UPDATE I am not 100% happy with this solution. After several days of runtime, I noticed the process still had enormous amounts of swap! Examining /proc/XXXX/smaps
, I note the following:
- The largest contributor of swap is from a stack segment! 437 MB and fluctuating. This presents obvious performance issues. It also indicates stack-based memory leak.
- There are zero Locked pages. This indicates the
memlock
option in MySQL (or Linux) is broken. In this case, it wouldn't matter much because MySQL can't memlock stack.
You can do that by the mlock family of syscalls. I'm not sure, however, if you can do it for a different process.
As super user you can 'nice' it to the highest priority level -20 and hope that's enough to keep it from being swapped out. It usually is. Positive numbers lower scheduling priority. Normal users cannot nice upwards (negative nos.)
Except in extremely unusual circumstances, asking this question means that You're Doing It Wrong(tm).

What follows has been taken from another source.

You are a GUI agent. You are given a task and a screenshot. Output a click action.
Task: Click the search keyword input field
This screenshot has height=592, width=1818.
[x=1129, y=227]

Seriously, if Linux wants to swap and you're trying to keep your process in memory then you're putting an unreasonable demand on the OS. If your app is that important then 1) buy more memory, 2) remove other apps/daemons from the machine, or dedicate a machine to your app, and/or 3) invest in a really fast disk subsystem. These steps are reasonable for an important app. If you can't justify them, then you probably can't justify wiring memory and starving other processes either.

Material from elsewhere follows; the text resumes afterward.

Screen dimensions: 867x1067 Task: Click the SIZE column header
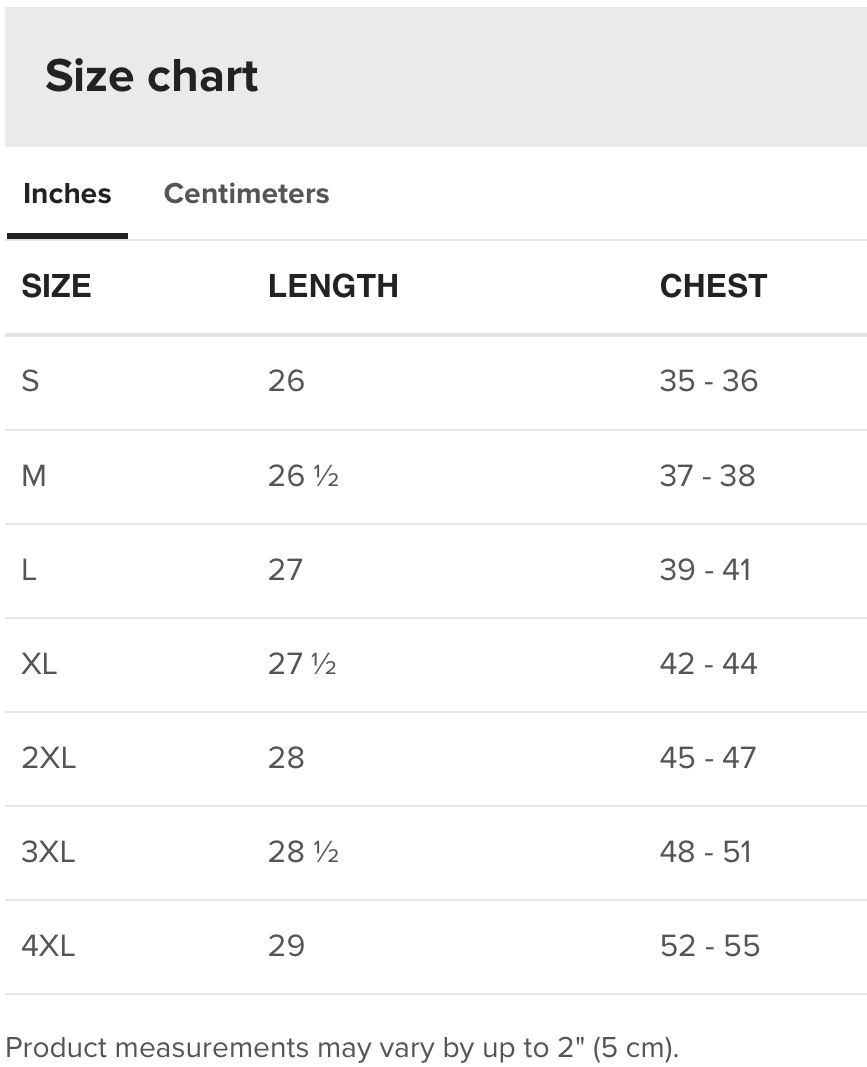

Why do you want to do this?
If you are trying to increase performance of this app then you are probably on the wrong track. The OS will swap out a process to increase memory for disk cache - even if there is free RAM, the kernel knows best (actauly the samrt guys that wrote the scheduler know best).
If you have a process that needs responsiveness (it's swapped out while not used and you need it to restart quickly) then nice it to high priority, mlock, or using a real time kernel might help.